#### Passage:
◆ ◆ ◆ ◆
# Random startup problems.



## dtiao7eb

Hey all,

Recently my computer has been unable to go past the ram check OK.

once it says:
12xxxxx memory OK

it just hangs forever. I then have to reset the system 5 or 6 times before it will continue to load the rest.

Is this a ram issue? or motherboard?

Thanks,

David


----------



## FuryRosewood

could possibly be a bad stick, have you tried pulling and reseating all modules? and have you ran a memory test on the machine?


----------



## dtiao7eb

i will try that today. what is a good memory test program


----------



## BlownFiveLiter

Memtest86

If you set up quick boot in your BIOS, does it POST?  You could have a failing stick, bad/failing power supply, or possibly a corrupted BIOS (though that's probably unlikely).


----------



## dtiao7eb

Ran/running memtest86. It's done 1 pass through no errors so far I will prObably let it run all night. Any other suggestions?


----------



## dtiao7eb

And my computer is already set to quick boot


----------



## dtiao7eb

memtest pass 5 times no errors but when i restarted the comp. it won't post past 12xxx ram OK.

I restarted the comp while holding down the ram sticks and it will finish posting.

do you think it is a socket error? T_T i hope not lol don't want to buy a new mobo.

I will try to reseat them all see if that will fix the prob.


----------
◆ ◆ ◆ ◆
#### Directive 1:
Please extract the part of the thread running from "# Random startup" up to and including "load the rest.".
#### Directive 2:
Name every possible cause of the startup hang that BlownFiveLiter gives in the thread.
#### Directive 3:
In the thread, what did dtiao7eb do during a restart that let the computer finish posting?

#### Supplied data:
◆ ◆ ◆ ◆
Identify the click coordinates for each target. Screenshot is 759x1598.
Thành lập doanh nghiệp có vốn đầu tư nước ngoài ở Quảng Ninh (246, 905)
◆ ◆ ◆ ◆
#### Written answer 1:
# Random startup problems.



## dtiao7eb

Hey all,

Recently my computer has been unable to go past the ram check OK.

once it says:
12xxxxx memory OK

it just hangs forever. I then have to reset the system 5 or 6 times before it will continue to load the rest.

#### Written answer 2:
A failing stick, a bad or failing power supply, and a corrupted BIOS.

#### Written answer 3:
dtiao7eb held down the RAM sticks while restarting.